**What you will do:** Retype the lines starting at the line containing "Find the location" and ending at the line containing "research-triangle-logo is located", reproducing them exactly.

**Exercise data:**

++++++++++++++++++++

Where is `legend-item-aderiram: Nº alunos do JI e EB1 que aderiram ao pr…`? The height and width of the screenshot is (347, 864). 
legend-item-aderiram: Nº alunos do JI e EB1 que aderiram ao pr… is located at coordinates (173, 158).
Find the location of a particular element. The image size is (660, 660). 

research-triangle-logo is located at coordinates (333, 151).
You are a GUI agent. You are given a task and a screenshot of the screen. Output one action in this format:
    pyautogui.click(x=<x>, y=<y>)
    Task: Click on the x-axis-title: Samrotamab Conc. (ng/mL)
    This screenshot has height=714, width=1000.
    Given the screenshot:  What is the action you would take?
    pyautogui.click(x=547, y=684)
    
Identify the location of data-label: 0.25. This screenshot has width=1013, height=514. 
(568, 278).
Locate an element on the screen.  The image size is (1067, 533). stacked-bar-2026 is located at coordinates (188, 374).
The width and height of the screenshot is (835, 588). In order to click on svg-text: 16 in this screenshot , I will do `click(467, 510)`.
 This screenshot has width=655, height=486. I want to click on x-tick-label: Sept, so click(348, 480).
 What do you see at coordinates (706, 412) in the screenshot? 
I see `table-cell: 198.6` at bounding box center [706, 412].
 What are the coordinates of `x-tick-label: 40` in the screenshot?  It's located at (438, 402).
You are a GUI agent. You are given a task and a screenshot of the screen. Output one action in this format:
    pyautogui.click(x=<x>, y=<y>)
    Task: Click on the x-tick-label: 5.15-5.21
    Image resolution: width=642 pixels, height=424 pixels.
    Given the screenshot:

++++++++++++++++++++

**Task answer:**
Find the location of a particular element. The image size is (660, 660). 

research-triangle-logo is located at coordinates (333, 151).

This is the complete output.